Second, our approach did not consider other advantages of C4 photosynthesis. Water-use efficiency in C4 photosynthesis is higher because CO2 is used more effectively and less water is lost via transpiration. C4 crops therefore tend to perform better under drought conditions than C3 crops. C4 photosynthesis has higher nitrogen (fertilizer) use efficiency because less RubisCO is required for photosynthesis. RubisCO is the most abundant protein in plants and nitrogen occurs primarily as proteins in plants. The C4 pathway may benefit rainfed rice greatly, since it is more resource intensive than irrigated rice, but we did not consider watering regimes in our study.
Third, we made certain model assumptions to accommodate the scale of the study and availability of data. The harvest index and constraints on GPPMAX and respiration were constant, but they do vary to some degree for different rice varieties and environmental conditions. Production was only estimated for the primary growing season, but several agroecosystems in Asia include one or more rice growing seasons. The spatial resolution of the input data was ≥8×8km2, which may be too coarse to represent field-level rotation patterns and multiple rice seasons.

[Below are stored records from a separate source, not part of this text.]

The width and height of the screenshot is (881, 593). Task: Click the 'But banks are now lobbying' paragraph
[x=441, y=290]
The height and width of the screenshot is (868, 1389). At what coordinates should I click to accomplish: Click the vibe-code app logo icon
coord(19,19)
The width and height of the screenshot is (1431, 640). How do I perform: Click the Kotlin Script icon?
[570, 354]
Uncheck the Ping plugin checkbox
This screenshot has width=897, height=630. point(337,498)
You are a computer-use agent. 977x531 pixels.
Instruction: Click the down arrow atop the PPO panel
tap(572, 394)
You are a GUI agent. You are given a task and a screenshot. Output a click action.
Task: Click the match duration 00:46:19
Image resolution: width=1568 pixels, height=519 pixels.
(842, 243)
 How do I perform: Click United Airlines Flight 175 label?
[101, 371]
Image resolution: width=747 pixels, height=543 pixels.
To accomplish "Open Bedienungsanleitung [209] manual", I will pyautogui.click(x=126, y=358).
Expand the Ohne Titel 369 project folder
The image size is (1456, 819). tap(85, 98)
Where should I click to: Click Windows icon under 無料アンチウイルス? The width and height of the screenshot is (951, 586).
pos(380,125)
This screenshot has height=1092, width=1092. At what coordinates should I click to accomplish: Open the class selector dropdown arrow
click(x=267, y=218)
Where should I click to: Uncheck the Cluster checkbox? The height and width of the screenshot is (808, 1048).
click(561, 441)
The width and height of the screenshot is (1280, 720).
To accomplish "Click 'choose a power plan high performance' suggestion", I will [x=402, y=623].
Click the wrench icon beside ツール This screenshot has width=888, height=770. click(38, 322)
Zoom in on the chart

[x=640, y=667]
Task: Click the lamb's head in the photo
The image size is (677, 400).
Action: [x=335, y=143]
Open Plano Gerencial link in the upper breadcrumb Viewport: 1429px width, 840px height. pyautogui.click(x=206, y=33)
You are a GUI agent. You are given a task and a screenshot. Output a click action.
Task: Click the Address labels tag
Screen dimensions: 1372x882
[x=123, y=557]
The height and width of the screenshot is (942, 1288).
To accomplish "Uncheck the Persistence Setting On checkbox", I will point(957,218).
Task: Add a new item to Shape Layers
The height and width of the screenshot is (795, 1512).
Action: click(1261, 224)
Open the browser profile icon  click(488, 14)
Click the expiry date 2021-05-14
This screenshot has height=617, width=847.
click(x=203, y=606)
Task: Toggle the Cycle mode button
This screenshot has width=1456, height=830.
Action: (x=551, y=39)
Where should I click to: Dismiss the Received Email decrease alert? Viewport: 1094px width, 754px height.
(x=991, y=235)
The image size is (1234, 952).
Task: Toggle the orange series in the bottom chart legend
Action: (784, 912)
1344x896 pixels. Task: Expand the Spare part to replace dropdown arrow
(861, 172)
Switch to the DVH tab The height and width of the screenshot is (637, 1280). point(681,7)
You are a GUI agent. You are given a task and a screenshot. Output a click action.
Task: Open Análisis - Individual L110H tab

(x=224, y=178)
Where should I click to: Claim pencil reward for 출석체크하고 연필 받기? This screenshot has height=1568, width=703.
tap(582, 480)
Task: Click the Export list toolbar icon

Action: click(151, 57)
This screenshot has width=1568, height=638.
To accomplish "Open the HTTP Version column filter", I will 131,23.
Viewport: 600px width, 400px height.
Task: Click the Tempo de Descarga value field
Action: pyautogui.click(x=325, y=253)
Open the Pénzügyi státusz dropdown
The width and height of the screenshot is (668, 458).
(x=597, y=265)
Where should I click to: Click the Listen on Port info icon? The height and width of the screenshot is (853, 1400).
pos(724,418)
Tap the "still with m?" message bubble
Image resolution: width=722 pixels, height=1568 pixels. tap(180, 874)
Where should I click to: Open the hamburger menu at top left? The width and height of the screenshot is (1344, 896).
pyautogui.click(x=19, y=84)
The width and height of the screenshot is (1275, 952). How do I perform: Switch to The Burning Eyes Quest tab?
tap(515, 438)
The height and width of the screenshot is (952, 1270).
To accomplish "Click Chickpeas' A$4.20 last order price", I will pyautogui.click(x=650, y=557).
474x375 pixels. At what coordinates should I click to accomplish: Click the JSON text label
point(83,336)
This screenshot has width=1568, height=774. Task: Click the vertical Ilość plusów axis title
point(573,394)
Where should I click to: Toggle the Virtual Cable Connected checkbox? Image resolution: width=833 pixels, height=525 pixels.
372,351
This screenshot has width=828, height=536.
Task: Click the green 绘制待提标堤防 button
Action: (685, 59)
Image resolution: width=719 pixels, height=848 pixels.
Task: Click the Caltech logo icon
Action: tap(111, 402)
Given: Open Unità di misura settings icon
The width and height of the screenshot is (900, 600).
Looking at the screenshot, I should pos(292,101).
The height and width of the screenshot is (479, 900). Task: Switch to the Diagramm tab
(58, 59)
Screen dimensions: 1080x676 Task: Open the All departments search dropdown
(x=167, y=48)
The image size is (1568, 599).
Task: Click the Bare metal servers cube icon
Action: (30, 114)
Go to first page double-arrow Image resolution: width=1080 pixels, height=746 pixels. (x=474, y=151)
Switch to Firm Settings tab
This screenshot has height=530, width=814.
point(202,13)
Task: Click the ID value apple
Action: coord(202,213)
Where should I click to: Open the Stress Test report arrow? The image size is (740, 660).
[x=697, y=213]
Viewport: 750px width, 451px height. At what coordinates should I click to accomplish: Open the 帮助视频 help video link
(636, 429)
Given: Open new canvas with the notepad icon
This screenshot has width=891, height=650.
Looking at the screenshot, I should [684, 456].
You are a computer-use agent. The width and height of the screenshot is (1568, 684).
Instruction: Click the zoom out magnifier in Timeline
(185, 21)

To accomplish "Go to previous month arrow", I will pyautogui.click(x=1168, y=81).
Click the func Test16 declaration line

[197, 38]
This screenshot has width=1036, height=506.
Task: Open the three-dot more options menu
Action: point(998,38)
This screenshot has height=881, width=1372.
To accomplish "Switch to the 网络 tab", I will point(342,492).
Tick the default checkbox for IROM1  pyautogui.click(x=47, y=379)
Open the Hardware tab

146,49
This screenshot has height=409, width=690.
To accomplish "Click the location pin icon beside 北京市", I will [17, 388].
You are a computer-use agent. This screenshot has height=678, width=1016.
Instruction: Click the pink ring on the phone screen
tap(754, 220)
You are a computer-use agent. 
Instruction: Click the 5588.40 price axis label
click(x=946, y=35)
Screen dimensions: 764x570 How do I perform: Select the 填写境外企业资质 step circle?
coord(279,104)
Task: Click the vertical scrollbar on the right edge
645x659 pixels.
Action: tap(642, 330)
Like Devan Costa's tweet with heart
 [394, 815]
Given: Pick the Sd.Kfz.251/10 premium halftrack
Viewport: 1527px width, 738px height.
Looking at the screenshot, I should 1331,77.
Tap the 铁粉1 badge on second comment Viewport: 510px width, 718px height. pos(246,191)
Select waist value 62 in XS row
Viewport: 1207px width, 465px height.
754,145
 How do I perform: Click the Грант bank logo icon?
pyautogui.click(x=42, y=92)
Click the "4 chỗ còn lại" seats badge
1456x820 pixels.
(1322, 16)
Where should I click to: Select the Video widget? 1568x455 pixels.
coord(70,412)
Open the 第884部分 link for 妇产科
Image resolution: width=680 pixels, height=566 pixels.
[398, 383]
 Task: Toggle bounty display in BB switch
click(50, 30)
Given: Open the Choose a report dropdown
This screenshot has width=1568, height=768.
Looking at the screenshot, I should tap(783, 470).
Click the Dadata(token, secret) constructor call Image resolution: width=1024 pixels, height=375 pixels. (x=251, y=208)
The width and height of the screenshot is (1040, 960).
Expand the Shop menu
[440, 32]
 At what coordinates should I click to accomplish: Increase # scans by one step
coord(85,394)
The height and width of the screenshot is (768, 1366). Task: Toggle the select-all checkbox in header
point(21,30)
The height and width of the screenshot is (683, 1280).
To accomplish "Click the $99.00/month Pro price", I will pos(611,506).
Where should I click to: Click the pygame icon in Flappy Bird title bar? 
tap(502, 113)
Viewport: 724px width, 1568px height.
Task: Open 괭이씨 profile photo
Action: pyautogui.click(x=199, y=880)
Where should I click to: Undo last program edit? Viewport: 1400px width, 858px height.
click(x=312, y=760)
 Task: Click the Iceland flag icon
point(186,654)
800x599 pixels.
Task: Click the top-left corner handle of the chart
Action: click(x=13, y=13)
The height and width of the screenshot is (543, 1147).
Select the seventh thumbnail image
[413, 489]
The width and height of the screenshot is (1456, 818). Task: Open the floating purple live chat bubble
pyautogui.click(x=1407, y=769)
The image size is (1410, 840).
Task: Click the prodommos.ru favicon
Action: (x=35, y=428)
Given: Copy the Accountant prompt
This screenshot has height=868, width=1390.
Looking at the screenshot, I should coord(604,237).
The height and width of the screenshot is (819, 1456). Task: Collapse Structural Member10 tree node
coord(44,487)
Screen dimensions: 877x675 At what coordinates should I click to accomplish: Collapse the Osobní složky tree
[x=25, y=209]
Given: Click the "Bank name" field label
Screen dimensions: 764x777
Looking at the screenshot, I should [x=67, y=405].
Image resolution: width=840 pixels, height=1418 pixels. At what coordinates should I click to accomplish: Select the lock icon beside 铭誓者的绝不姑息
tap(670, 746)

Achieving C4 photosynthesis in rice is an important goal to increase efficiency in yield gains while reducing water and fertilizer requirements. It is one of a basket of required technological advancements to continue to increase crop productivity in increasingly challenging environments, such as breeding to increase heat and salinity tolerance, and genetic engineering manipulations that increase yield whilst also improving water and nutrient use efficiency26. Geographic targeting of such technologies is essential for generating realistic assessments of the spatial patterns of their impact and benefits. This targeting must also account for the likely timing of their widespread availability and adoption as a changing climate leads to changing benefits. Such modelling provides location and time specific guidance on best-best technology packages which can help prevent a repeat of the severe spatial disparities in benefits from the Green Revolution.